## QUESTIONS ON THE MATERIAL
**1.** From the Ebola vaccine article below, list the diseases for which, according to Doctors Without Borders, independent committees have already been formed internationally to respond to outbreaks.
**2.** Carry on the Ebola vaccine article below from its last sentence, not the material that follows it.

## TEXT PASSAGE

Health

2nd Ebola vaccine to be used in Congo, as UN efforts slammed

The World Health Organization on Monday announced Congo will start using a second experimental Ebola vaccine, as efforts to stop the deadly outbreak are stalled and Doctors Without Borders criticizes vaccination efforts to date.

MSF alleges WHO is 'restricting the availability' of the Merck vaccine

A health worker fills a syringe with Ebola vaccine before injecting it to a patient, in Goma, Congo, on Aug. 5. (Baz Ratner/Reuters)

The World Health Organization on Monday announced Congo will start using a second experimental Ebola vaccine, as efforts to stop the deadly outbreak are stalled and Doctors Without Borders criticizes vaccination efforts to date.

Since this outbreak was declared in August 2018, more than 200,000 people have received doses of a vaccine made by Merck which will continue to be used in Congo. The U.N. health agency in a statement said the second vaccine, made by Johnson & Johnson, will be used from October in areas where Ebola is not actively spreading.

Using the Johnson & Johnson vaccine "will ensure that we have potentially an additional tool to prevent the expansion of the outbreak," said Matshidiso Moeti, WHO's Africa director.

So far, more than 3,030 people have been sickened by the Ebola virus in this outbreak, the second-worst in history, and more than 1,990 have died.

The question of whether the Johnson & Johnson experimental vaccine should be used was at the centre of a dispute between Congo's former health minister, Dr. Oly Ilunga and global health officials. Ilunga had insisted Congo would not use the vaccine because he said it wasn't sufficiently tested and would create confusion.

He resigned as the health minister in July after the president replaced him as the head of Congo's Ebola response team. In his resignation letter, Ilunga criticized the "strong pressure exercised in recent months" to use the Johnson & Johnson vaccine.

Separately, Doctors Without Borders is seeking an independent committee to oversee Ebola vaccination efforts, similar to those that have been formed internationally to respond to outbreaks of meningitis, yellow fever and cholera.

The medical charity said greater transparency is needed and alleged that WHO is "restricting the availability" of the Merck vaccine in the field. Doctors Without Borders, also known by its French acronym, MSF, said the approximately 225,000 people vaccinated so far is "largely insufficient" and that between 450,000 and 600,000 people should have been immunized by now.

## SOURCE DATA

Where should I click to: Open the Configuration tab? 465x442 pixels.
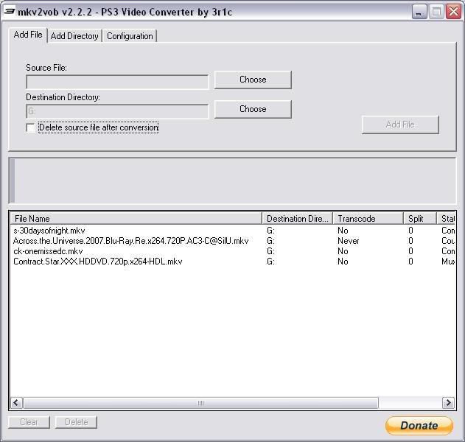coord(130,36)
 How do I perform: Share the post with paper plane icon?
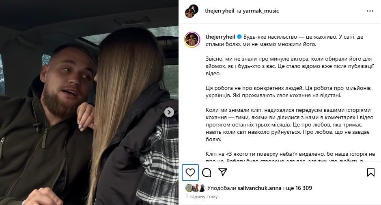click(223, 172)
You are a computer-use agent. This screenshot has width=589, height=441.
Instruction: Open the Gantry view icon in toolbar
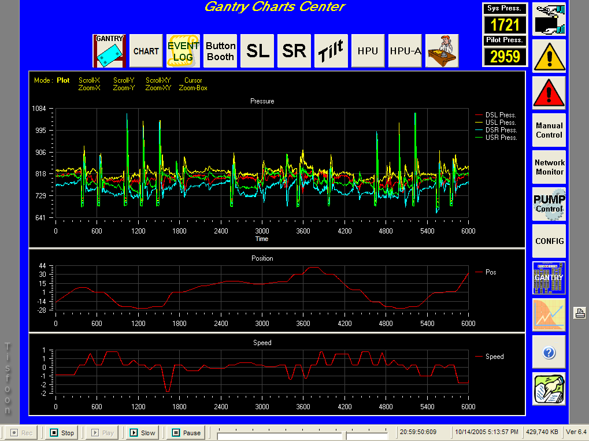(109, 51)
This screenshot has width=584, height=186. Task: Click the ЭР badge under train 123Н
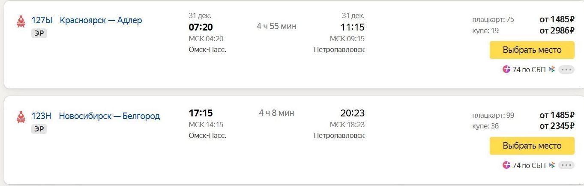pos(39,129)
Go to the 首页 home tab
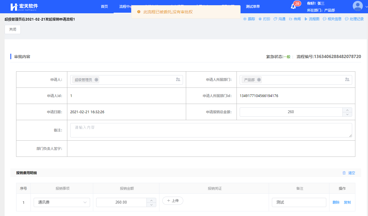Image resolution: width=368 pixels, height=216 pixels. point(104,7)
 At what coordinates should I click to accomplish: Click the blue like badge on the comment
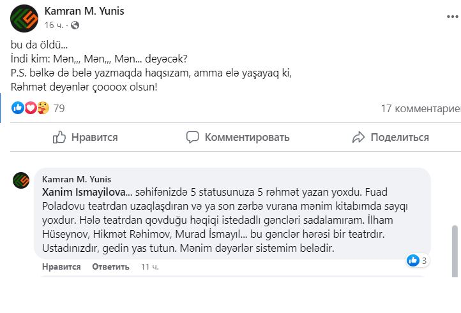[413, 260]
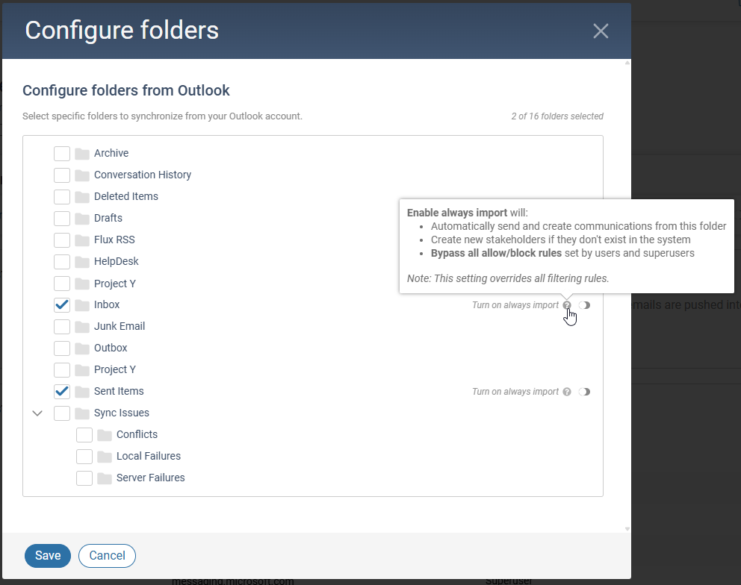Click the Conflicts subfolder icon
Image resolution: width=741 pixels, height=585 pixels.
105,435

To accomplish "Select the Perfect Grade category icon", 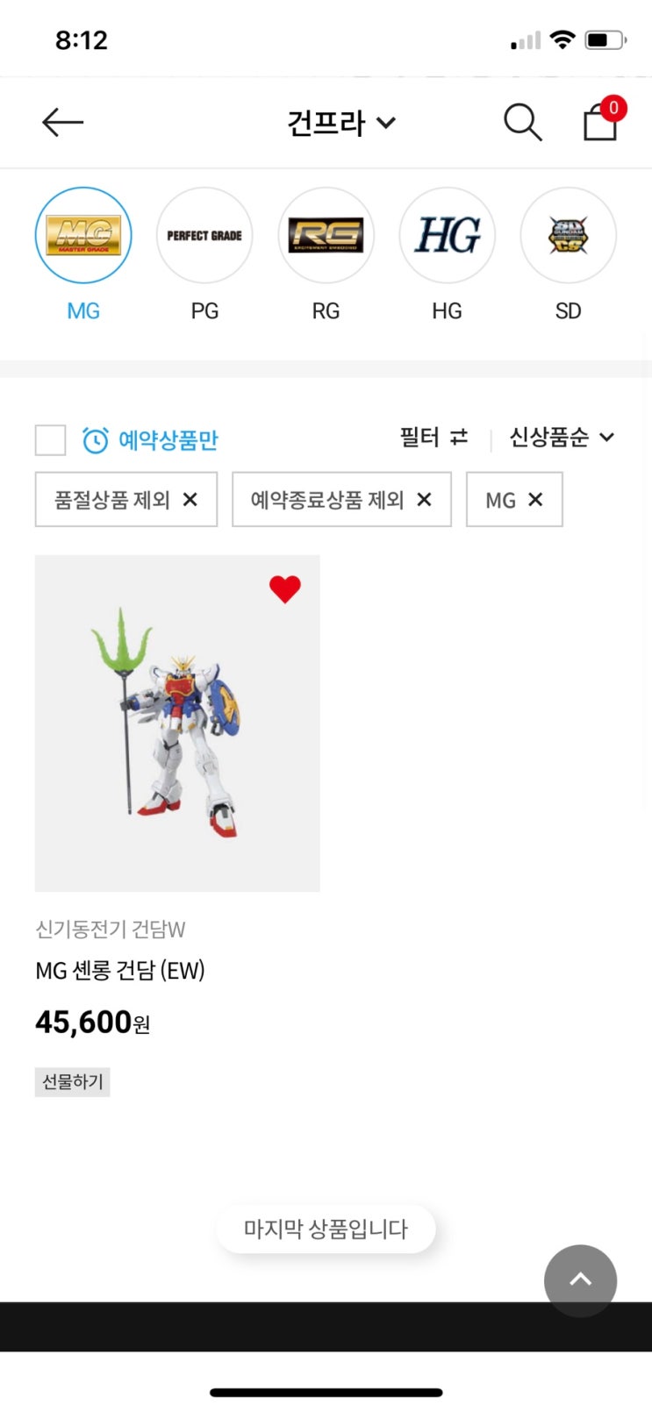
* * *
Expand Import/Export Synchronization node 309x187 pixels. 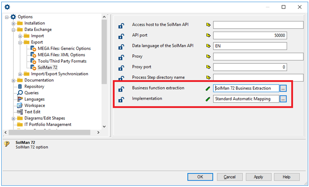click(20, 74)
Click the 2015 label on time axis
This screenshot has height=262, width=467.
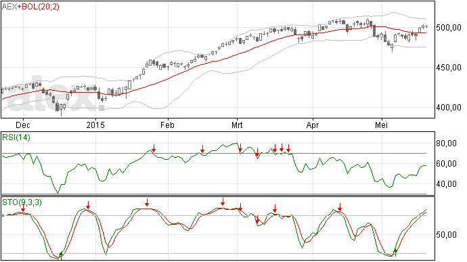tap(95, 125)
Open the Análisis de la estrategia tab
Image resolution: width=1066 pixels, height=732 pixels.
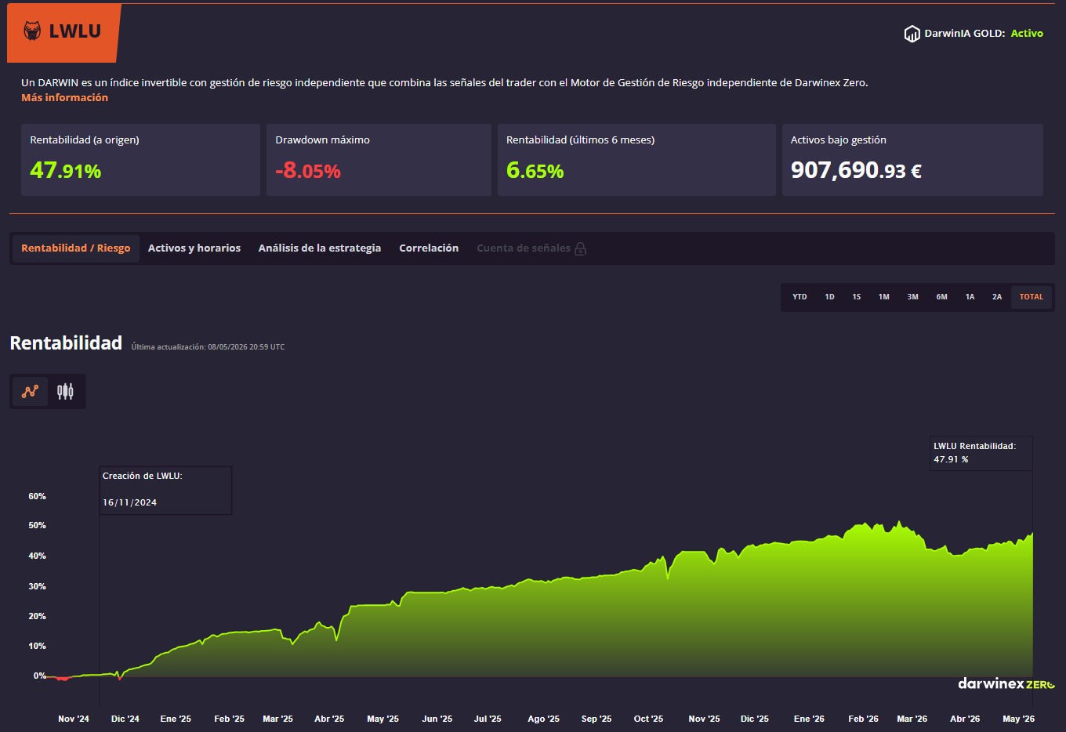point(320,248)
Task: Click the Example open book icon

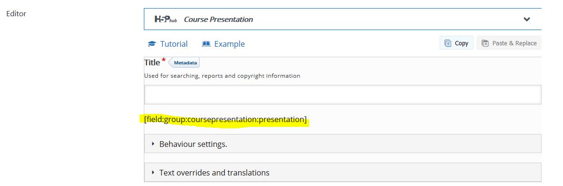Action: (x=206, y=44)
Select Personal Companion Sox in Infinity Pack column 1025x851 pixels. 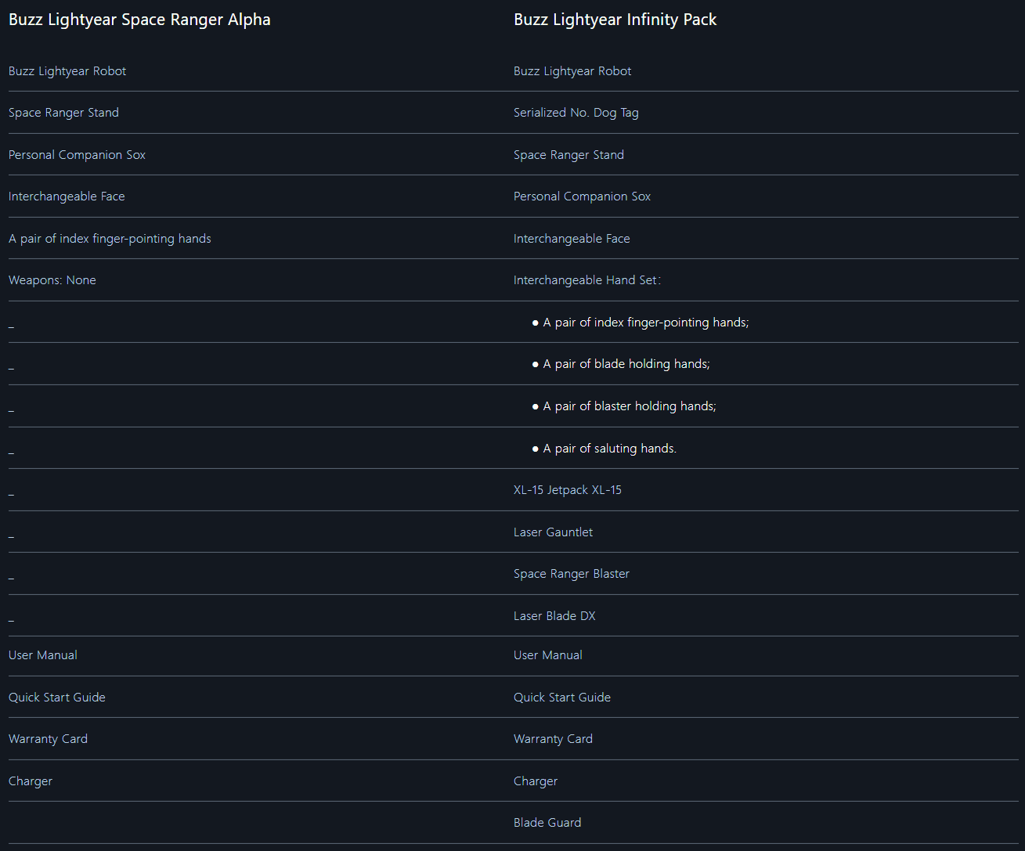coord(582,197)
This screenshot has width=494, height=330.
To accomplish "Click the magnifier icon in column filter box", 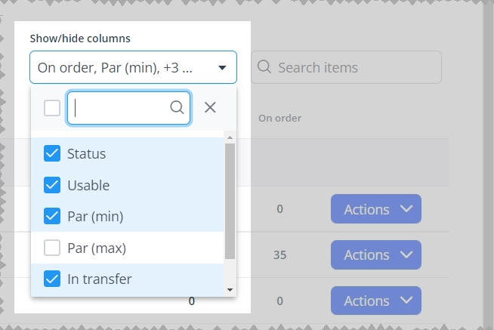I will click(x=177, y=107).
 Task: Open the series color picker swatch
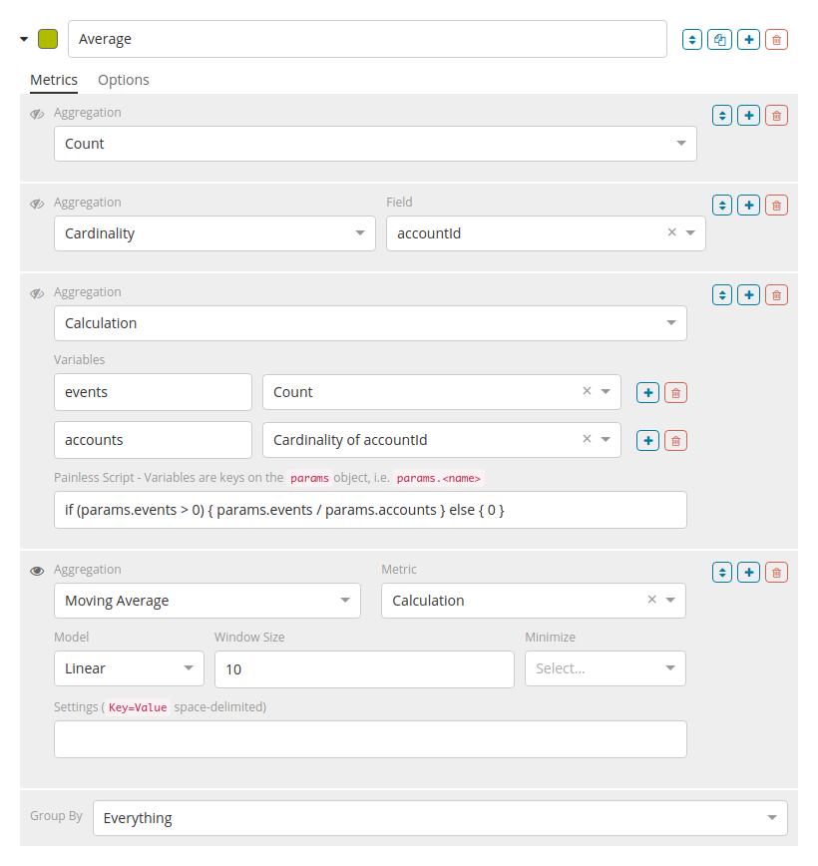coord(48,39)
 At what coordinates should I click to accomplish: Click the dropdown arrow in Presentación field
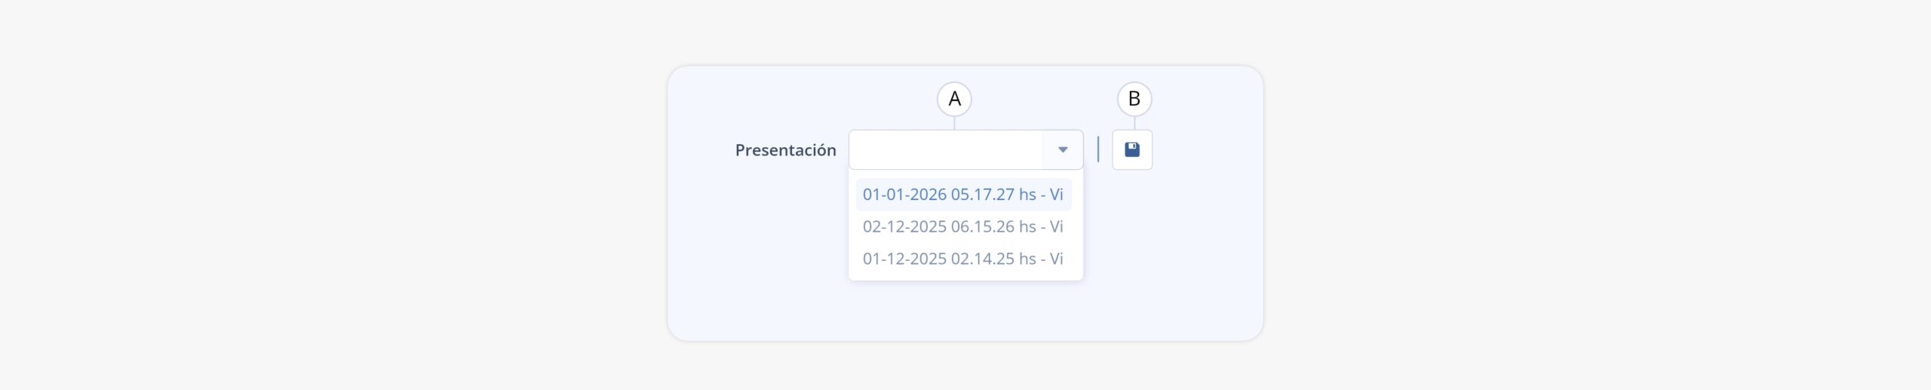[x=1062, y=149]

## RESPONSES BY TASK
**1.** Meningitis, yellow fever, cholera

**2.**
"Not enough people are getting the vaccine because of some arbitrary rules that haven't been made clear," Dr. Natalie Roberts, emergency co-ordinator for MSF, told The Associated Press.

She said restricting the vaccine to people who are known contacts of Ebola cases is problematic. "It comes down to very local control, when every morning it's someone from WHO who decides who is going to be vaccinated and how many vials to open," she said. "Trying to restrict eligibility for a vaccine for a disease that everybody is afraid of is just not going to work."

MSF has described WHO's strategy as "like giving firefighters a bucket of water to put out a fire, but only allowing them to use one cup of water a day."

WHO spokesman Tarik Jasarevic said in an email that the limited number of Ebola vaccines needs to be used sparingly.

A child reacts as a health worker injects her with the Ebola vaccine, in Goma, Congo on Aug. 5. (Baz Ratner/Reuters)

"If all doses were sent to (Congo), there would be no reserves available to respond should cases emerge in any of the high-risk neighbouring countries," he said.

"That would jeopardize an effective, speedy response in those high-risk countries." Beyond Congo, cases have been confirmed in Uganda and some health workers in Rwanda and South Sudan have been vaccinated preventively.

Jasarevic said an international committee like the one called for by MSF is only used for licensed vaccines; both Ebola vaccines remain experimental and have not been approved by any regulatory agencies.

"When the vaccine is licensed, this would be an appropriate mechanism for managing supply of the vaccine," he said.

Roberts said the number of people vaccinated so far is ultimately a damning assessment of response efforts.

"If you had said at the beginning of the outbreak that we were going to vaccinate this many people, you would assume the outbreak would be over by now," she said. "But clearly the right people were not vaccinated."